= Supplied passage =
The order is aimed at encouraging the rise of a raft of cheap, loosely regulated health insurance plans that don’t have to comply with certain Obamacare consumer protections and benefit rules. They’d attract younger and healthier people — leaving older and sicker ones in the Obamacare markets facing higher and higher costs…
It’s not yet clear how far the administration will go, or how quickly it can implement the president’s order. But if successful, the new rules could upend the way businesses and individuals buy coverage — lowering premiums for the healthiest Americans at the expense of key consumer protections and potentially tipping the Obamacare markets into a tailspin.
“Within a year, this would kill the market,” said Karen Pollitz, a senior fellow at the Kaiser Family Foundation who previously worked at former President Barack Obama’s Health and Human Services Department. [Pols emphasis]
Like a game of Jenga, pulling out individual components of the interlocking framework of risk sharing set up by the Affordable Care Act could cause the whole system to come crashing down–something that is already a threat largely due to the refusal by Republicans in Washington to take any action to stabilize insurance markets, and years of inaction to address routine implementation issues that have cropped up since the ACA was passed in 2010. What this means politically is that Republicans have by any reasonable measure lost the ability to blame the 2010 law and Democrats who passed it for problems occurring today. After so many failed opportunities to replace or just fix easily-addressed problems with the ACA, it’s Republicans who own it now–although you could argue that they owned as soon as they started stripping funding from the law during high-stakes fiscal negotiations with the Obama administration.
So in the event that Trump’s order today to promote cheap health plans that don’t meet the ACA’s coverage standards wreaks havoc on Colorado’s insurance markets, driving up the cost of care for sick people and returning others to the “bad old days” of chintzy health plans that proved useless when actually needed, Coloradans can thank Cory Gardner. After all, it’s exactly what Gardner has repeatedly claimed he wanted. Blaming Obama when this plan comes apart as the experts predict won’t be easy!
Then again, none of this is intended to make health care better. That will be obvious soon enough.

= Dataset content =
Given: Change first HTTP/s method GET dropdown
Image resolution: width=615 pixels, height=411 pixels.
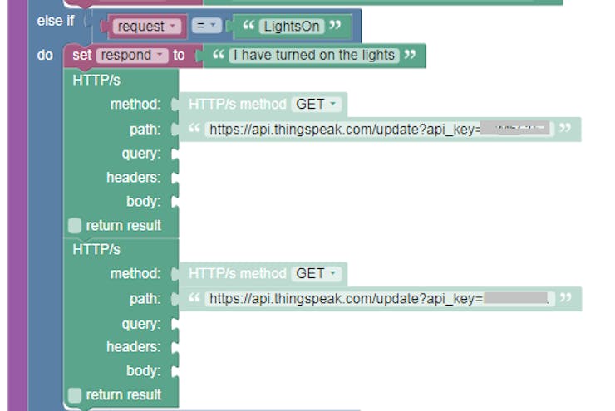Looking at the screenshot, I should click(x=316, y=105).
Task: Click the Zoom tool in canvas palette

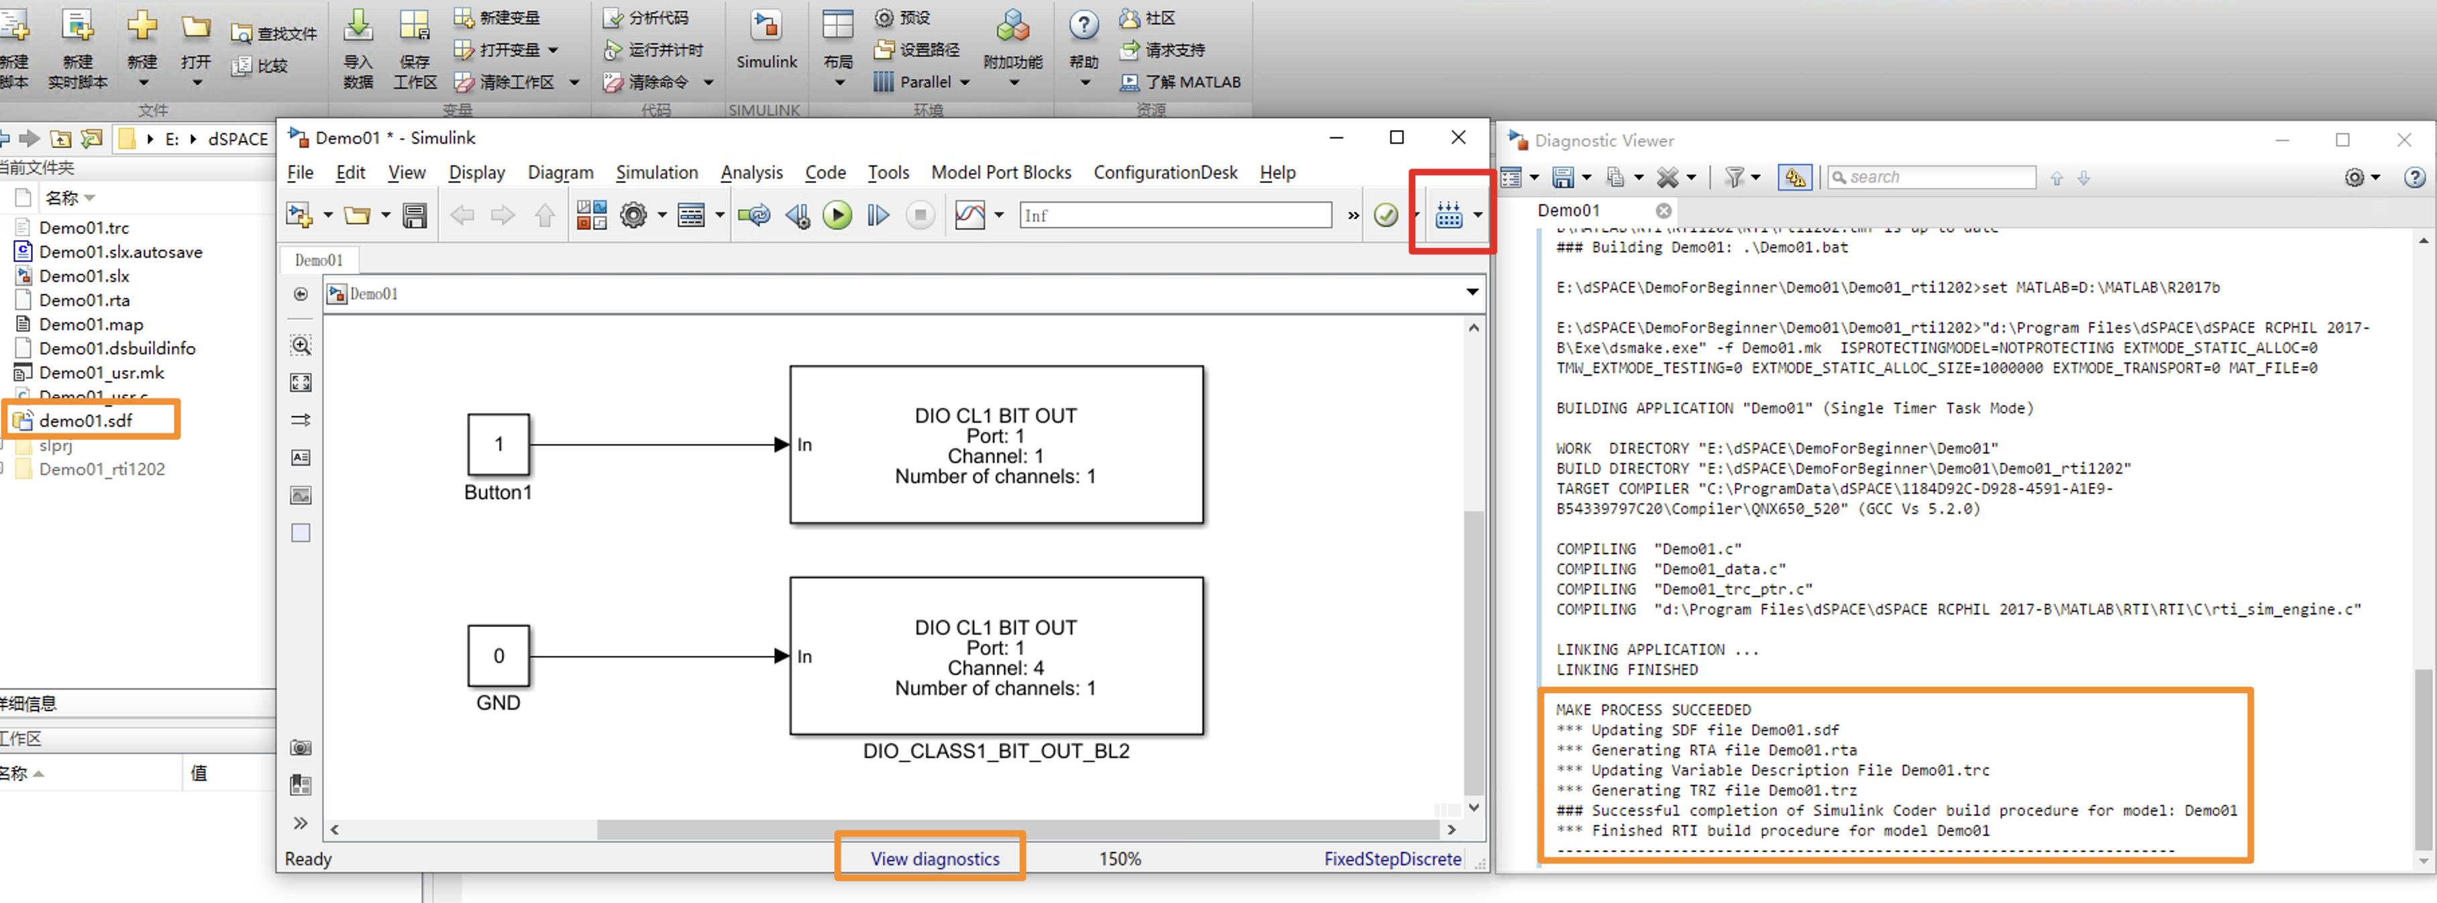Action: (301, 345)
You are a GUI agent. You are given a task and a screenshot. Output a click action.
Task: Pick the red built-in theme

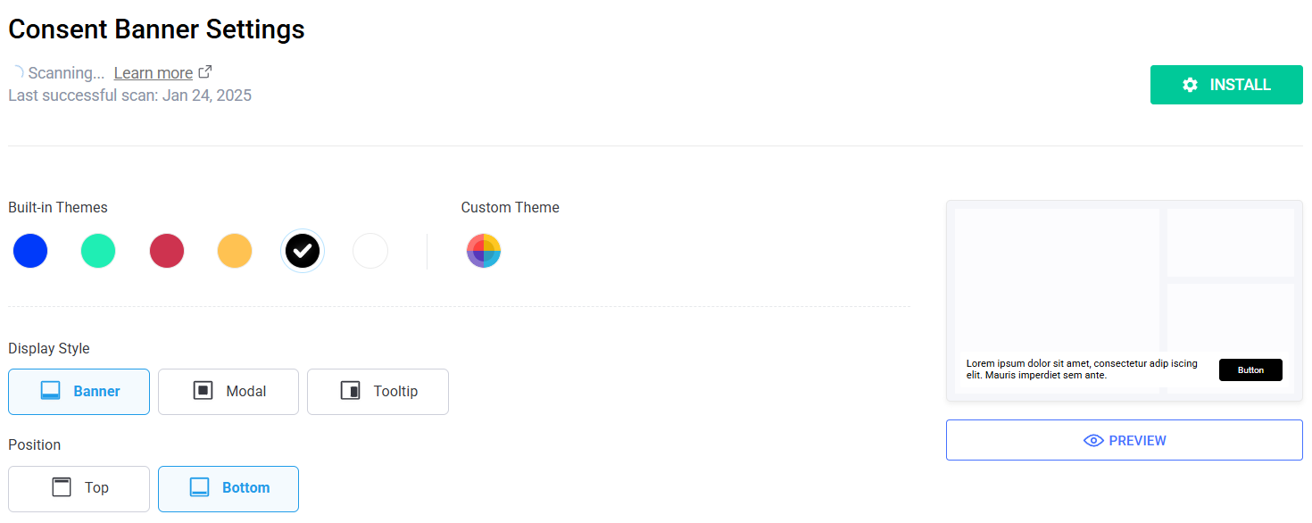(167, 251)
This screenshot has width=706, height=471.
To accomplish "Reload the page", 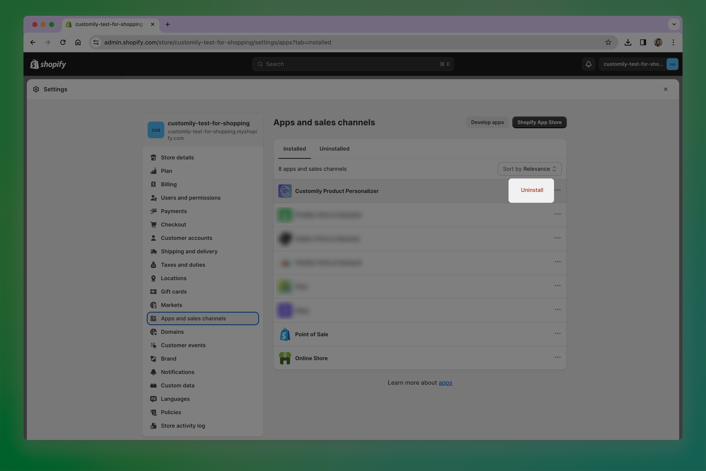I will [63, 42].
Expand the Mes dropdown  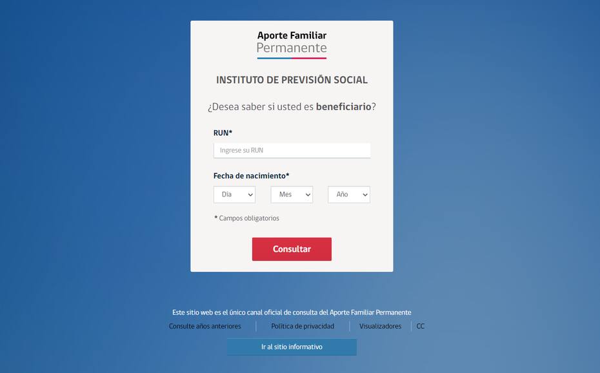(x=292, y=195)
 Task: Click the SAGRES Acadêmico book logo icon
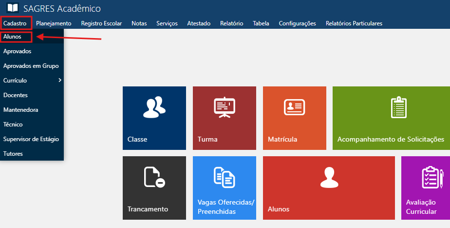tap(12, 8)
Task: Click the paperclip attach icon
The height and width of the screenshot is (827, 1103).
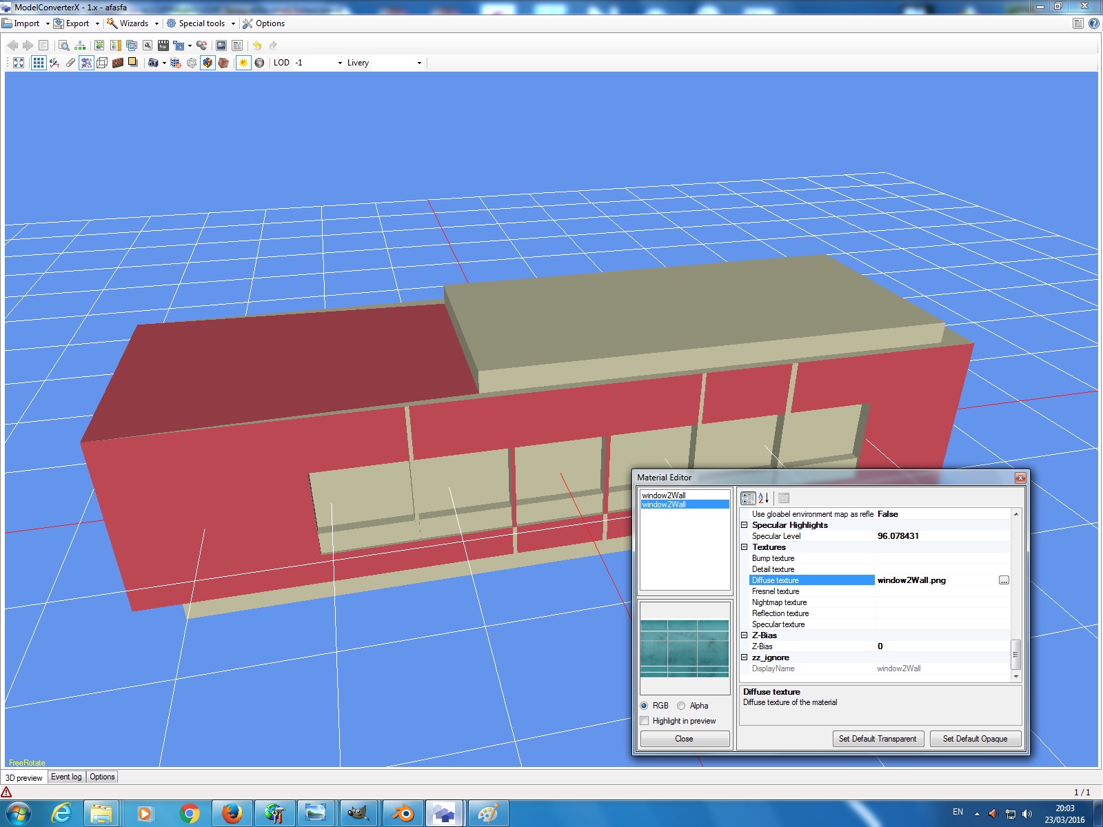Action: [x=70, y=63]
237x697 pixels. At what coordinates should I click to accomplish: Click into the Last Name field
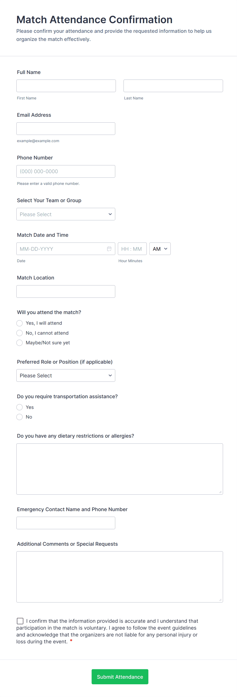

= Task prompt =
Copy the portion of the health insurance passage above that runs between "So in the event" and "won’t be easy!", inclusive.

= Worked answer =
So in the event that Trump’s order today to promote cheap health plans that don’t meet the ACA’s coverage standards wreaks havoc on Colorado’s insurance markets, driving up the cost of care for sick people and returning others to the “bad old days” of chintzy health plans that proved useless when actually needed, Coloradans can thank Cory Gardner. After all, it’s exactly what Gardner has repeatedly claimed he wanted. Blaming Obama when this plan comes apart as the experts predict won’t be easy!